"""
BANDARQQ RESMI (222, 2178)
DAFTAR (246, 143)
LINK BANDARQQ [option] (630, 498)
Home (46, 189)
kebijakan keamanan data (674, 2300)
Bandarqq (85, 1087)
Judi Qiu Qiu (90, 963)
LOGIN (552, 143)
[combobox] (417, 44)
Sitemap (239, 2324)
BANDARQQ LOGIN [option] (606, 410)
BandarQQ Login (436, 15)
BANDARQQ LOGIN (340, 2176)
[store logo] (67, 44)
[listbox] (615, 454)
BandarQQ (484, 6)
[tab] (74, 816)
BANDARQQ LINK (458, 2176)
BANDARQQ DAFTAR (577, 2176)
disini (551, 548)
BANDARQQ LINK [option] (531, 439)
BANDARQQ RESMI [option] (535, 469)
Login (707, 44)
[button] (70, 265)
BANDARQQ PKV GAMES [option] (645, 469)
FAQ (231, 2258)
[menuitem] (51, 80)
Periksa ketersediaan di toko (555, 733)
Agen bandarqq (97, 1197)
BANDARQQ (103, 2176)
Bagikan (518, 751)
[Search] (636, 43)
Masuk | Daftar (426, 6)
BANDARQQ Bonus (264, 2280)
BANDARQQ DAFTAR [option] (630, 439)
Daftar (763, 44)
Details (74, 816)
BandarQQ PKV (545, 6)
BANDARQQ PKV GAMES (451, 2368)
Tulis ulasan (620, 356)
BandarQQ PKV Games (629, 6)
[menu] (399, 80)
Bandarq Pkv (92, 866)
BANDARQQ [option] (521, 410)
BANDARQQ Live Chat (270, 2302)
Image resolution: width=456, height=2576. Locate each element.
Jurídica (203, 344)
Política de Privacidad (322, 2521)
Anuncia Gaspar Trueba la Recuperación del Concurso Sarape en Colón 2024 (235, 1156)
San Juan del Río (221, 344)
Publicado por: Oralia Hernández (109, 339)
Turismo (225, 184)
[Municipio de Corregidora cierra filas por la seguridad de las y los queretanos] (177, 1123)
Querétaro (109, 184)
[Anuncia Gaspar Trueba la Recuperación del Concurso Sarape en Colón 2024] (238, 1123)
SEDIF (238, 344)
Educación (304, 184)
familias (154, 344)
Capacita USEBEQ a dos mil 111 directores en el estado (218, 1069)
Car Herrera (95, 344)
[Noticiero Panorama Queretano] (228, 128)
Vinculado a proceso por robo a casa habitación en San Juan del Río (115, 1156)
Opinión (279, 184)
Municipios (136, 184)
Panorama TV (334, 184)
"""
Work to complete
Reproduce the data in its entirety. Keep every character unchanged.

Task answer
BANDARQQ RESMI (222, 2178)
DAFTAR (246, 143)
LINK BANDARQQ [option] (630, 498)
Home (46, 189)
kebijakan keamanan data (674, 2300)
Bandarqq (85, 1087)
Judi Qiu Qiu (90, 963)
LOGIN (552, 143)
[combobox] (417, 44)
Sitemap (239, 2324)
BANDARQQ LOGIN [option] (606, 410)
BandarQQ Login (436, 15)
BANDARQQ LOGIN (340, 2176)
[store logo] (67, 44)
[listbox] (615, 454)
BandarQQ (484, 6)
[tab] (74, 816)
BANDARQQ LINK (458, 2176)
BANDARQQ DAFTAR (577, 2176)
disini (551, 548)
BANDARQQ LINK [option] (531, 439)
BANDARQQ RESMI [option] (535, 469)
Login (707, 44)
[button] (70, 265)
BANDARQQ PKV GAMES [option] (645, 469)
FAQ (231, 2258)
[menuitem] (51, 80)
Periksa ketersediaan di toko (555, 733)
Agen bandarqq (97, 1197)
BANDARQQ (103, 2176)
Bagikan (518, 751)
[Search] (636, 43)
Masuk | Daftar (426, 6)
BANDARQQ Bonus (264, 2280)
BANDARQQ DAFTAR [option] (630, 439)
Daftar (763, 44)
Details (74, 816)
BandarQQ PKV (545, 6)
BANDARQQ PKV GAMES (451, 2368)
Tulis ulasan (620, 356)
BandarQQ PKV Games (629, 6)
[menu] (399, 80)
Bandarq Pkv (92, 866)
BANDARQQ [option] (521, 410)
BANDARQQ Live Chat (270, 2302)
Image resolution: width=456, height=2576. Locate each element.
Jurídica (203, 344)
Política de Privacidad (322, 2521)
Anuncia Gaspar Trueba la Recuperación del Concurso Sarape en Colón 2024 (235, 1156)
San Juan del Río (221, 344)
Publicado por: Oralia Hernández (109, 339)
Turismo (225, 184)
[Municipio de Corregidora cierra filas por la seguridad de las y los queretanos] (177, 1123)
Querétaro (109, 184)
[Anuncia Gaspar Trueba la Recuperación del Concurso Sarape en Colón 2024] (238, 1123)
SEDIF (238, 344)
Educación (304, 184)
familias (154, 344)
Capacita USEBEQ a dos mil 111 directores en el estado (218, 1069)
Car Herrera (95, 344)
[Noticiero Panorama Queretano] (228, 128)
Vinculado a proceso por robo a casa habitación en San Juan del Río (115, 1156)
Opinión (279, 184)
Municipios (136, 184)
Panorama TV (334, 184)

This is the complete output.